I always go back to that playfulness and lightheartedness. I think it’s a great way to engage the viewer and not scare the shit out of them. It’s not too minimal or too serious. We in the art world have to be able to engage a person that is straight off the street, and I believe it is good to think like that. It’s disrespectful not to take them into account. In the museum, you see a lot of the common man or woman, more so people that just have a general, basic knowledge. They might just know Picasso, Matisse, Degas, Renoir…but it’s great to see people out in that setting. And then in the Contemporary Art wing they’re all walking around like lost puppies. That element and theme of playfulness is important because it’s part of my process. I’m very light-hearted and loose in my studio, and I do these 3D drawings where I just take all these objects and various pieces and parts and I’ll just do these quick studies against a blank white wall. Five minutes, done, take a picture…and these are usually times when I’m feeling lost, anxious, or stuck.

How did you approach color or lack of color in this show?

The lack of color is something that is a breakaway from what’s comfortable. My calling card or MO when people see my work is the color. It’s very colorful, very clean. It has a certain playfulness that in a way began to feel repetitive or redundant. It was beginning to feel formulaic. I hate to think of my practice becoming formulaic, I don’t want to be that one trick pony.

KBblueorange
Threes Company (swim time) 48″ x 24″ x 18″ slip cast porcelain, oak, plywood, fiberglass, latex and enamel paint, found object 2017

I want this work to show it has flaws to it. There are imperfections. Some of the wood isn’t perfectly sanded. In the case of the “cornfield” piece in the gallery center, in the past I would have selected and cut down until I had selected the best 6 or 12 or 15 perfect pieces, not being able to sleep. It was a very honest and serious decision to just say, I want these materials and my process to show what they are, to be what they are.  I threw it out there and so let’s see what happens.

Kbauerblack
Figure Ground #1 | contains all plywood, oak, pegboard, latex paint, rope, 72 x 48 x 48 2017

What do you think you’re moving toward now that you’ve completed this work?

My new direction is both nervous and exciting, but I feel like this is the start of something larger. I think the seed has been planted.
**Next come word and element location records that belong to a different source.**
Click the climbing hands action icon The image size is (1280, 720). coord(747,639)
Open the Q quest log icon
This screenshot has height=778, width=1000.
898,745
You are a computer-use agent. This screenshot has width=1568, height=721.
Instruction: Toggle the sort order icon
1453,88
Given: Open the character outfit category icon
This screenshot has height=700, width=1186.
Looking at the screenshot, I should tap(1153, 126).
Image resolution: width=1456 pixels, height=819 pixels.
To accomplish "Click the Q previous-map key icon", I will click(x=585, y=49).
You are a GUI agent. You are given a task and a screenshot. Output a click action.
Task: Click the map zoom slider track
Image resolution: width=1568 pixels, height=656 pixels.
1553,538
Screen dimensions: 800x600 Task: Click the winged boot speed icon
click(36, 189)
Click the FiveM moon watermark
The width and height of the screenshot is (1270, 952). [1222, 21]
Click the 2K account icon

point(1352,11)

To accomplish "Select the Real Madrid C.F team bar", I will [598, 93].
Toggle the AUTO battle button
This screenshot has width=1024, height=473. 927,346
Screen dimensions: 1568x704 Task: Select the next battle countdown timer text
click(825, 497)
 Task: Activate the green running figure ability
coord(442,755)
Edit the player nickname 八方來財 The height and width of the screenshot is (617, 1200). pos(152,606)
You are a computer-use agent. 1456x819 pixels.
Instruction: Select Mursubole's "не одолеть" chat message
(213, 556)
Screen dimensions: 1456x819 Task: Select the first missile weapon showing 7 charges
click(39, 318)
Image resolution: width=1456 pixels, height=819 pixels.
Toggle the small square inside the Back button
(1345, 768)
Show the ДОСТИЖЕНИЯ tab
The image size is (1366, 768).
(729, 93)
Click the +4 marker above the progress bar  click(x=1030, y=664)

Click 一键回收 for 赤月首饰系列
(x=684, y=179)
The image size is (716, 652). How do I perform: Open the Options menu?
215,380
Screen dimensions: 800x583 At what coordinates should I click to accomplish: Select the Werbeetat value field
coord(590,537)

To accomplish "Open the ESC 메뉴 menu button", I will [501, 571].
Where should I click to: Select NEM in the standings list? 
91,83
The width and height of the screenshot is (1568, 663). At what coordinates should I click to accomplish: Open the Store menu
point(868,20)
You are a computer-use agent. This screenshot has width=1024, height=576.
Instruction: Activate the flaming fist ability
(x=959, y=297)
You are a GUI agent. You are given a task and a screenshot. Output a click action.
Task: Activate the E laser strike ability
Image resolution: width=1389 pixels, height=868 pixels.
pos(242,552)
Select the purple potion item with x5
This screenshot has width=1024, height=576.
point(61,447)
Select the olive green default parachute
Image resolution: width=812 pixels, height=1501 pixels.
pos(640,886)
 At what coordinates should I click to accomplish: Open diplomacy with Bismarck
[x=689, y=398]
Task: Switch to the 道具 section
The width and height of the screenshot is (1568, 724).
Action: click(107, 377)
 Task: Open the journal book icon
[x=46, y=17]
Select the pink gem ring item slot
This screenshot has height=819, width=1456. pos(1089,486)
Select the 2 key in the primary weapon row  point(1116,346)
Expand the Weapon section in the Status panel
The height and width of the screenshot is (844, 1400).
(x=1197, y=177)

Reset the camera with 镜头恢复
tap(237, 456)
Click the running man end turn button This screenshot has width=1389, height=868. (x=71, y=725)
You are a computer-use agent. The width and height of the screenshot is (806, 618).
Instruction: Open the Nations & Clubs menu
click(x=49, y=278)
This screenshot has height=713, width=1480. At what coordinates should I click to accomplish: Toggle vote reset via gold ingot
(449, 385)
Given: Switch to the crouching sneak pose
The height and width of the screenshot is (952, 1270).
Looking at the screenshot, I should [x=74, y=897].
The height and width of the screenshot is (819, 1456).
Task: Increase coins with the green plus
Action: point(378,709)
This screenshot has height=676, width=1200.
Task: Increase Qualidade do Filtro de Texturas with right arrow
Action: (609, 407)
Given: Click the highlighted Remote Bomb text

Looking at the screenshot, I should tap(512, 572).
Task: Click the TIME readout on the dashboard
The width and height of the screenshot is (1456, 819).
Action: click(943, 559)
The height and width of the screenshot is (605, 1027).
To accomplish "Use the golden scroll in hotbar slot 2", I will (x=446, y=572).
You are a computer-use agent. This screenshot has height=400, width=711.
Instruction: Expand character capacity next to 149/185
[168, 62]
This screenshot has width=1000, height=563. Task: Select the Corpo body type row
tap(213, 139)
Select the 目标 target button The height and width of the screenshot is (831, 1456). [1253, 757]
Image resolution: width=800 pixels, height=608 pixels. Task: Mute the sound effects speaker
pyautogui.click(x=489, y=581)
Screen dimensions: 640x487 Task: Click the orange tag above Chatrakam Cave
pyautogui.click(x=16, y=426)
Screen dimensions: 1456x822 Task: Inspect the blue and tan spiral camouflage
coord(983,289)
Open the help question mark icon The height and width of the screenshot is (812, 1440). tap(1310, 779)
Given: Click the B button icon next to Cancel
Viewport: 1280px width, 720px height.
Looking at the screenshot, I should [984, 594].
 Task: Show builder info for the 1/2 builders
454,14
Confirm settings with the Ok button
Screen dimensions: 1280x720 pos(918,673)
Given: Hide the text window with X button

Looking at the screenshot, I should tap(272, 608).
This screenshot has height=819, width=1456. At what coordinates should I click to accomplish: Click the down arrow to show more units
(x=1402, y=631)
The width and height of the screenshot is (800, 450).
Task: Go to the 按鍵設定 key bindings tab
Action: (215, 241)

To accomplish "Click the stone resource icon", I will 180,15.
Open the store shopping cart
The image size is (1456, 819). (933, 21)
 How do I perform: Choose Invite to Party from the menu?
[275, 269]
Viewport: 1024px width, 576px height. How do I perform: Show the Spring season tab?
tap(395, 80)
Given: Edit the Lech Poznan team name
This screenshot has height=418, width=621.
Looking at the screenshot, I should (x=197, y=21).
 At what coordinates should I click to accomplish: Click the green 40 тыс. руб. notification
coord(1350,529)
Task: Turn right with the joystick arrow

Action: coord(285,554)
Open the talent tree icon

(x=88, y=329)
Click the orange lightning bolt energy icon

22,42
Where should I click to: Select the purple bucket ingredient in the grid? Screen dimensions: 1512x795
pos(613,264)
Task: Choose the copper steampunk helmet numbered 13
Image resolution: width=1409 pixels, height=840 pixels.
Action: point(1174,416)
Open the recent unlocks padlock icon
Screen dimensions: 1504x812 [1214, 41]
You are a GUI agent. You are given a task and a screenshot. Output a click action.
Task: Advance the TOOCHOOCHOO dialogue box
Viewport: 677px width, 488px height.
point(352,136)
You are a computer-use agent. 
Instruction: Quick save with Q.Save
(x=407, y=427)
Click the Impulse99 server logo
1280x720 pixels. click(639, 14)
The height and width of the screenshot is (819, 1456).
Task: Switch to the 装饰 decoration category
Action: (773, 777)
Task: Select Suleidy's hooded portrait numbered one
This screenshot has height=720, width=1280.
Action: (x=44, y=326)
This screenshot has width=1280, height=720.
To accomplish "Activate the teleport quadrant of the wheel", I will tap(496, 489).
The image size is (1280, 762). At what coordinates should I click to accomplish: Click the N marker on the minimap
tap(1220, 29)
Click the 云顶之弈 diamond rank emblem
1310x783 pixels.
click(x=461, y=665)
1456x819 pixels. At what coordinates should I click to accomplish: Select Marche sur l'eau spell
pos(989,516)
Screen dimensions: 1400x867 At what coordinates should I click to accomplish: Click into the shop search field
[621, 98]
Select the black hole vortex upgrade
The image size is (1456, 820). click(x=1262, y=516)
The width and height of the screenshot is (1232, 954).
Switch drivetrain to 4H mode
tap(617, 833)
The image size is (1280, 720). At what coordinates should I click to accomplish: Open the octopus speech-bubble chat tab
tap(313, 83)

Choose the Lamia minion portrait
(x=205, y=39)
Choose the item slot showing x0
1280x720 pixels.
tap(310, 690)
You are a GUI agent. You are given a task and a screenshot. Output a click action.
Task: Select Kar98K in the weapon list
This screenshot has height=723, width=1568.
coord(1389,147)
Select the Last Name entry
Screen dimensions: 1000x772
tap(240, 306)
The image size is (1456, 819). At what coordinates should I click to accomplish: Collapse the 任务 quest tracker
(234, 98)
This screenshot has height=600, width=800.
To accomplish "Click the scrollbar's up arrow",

These are ideas and decisions I’ve been kicking around for at least 3 years and I believe up until now I went back to my “calling cards” because there was a certain level of apprehension related to my confidence when taking risks.  I had to get to a point where I knew what I was going to be doing. You feel confident in your process. I like a good critique, but all those really good questions that come out of a “bad critique” informs decisions, and this move to make this new work pushed me in such a way that’s really exciting, and at the same time very nervous. I ran that race, finished that race, now I have some down time to rest and absorb and get feedback, and then I can charge forward and see where it goes.

rocker
Sea Legs Baltic Birch and Douglas Fir 96 x 18 x 18” 2017

Do you have anything else coming up, or exhibitions you’d like to promote?

This show goes until the Oct. 22nd, and then I’m working toward my second group show with Hamiltonian as part of the Fellows Converge show. We had a fellows retreat in August at the Wassaic Project where we met Will Hutnik and Eve Biddle, Will is the residency director and Eve is one of the co-directors of the Wassaic Project.  Eve and Will are curating the show of new work from the 2015 and 2016 Hamiltonian Fellows. The show opens on Nov 18th, with a reception from 7 – 9pm. Finally, in late february, I have my final focus show as part of the Hamiltonian Fellowship. It’s a two person show with Patrick Harkin.